-- Extracted material start --

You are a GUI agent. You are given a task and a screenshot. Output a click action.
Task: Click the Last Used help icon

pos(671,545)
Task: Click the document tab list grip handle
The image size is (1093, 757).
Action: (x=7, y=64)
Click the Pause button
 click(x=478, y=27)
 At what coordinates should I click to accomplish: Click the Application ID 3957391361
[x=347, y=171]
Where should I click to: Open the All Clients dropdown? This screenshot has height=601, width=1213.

-- Extracted material end --

**Problem details**.
Rewrite the part of the records that starts with the line containing "At what coordinates" and runs through the end of the records, changing "dropdown" to "menu" and leaving everything else as it is.

**Solution to the exercise**.
 At what coordinates should I click to accomplish: Click the Application ID 3957391361
[x=347, y=171]
Where should I click to: Open the All Clients menu? This screenshot has height=601, width=1213.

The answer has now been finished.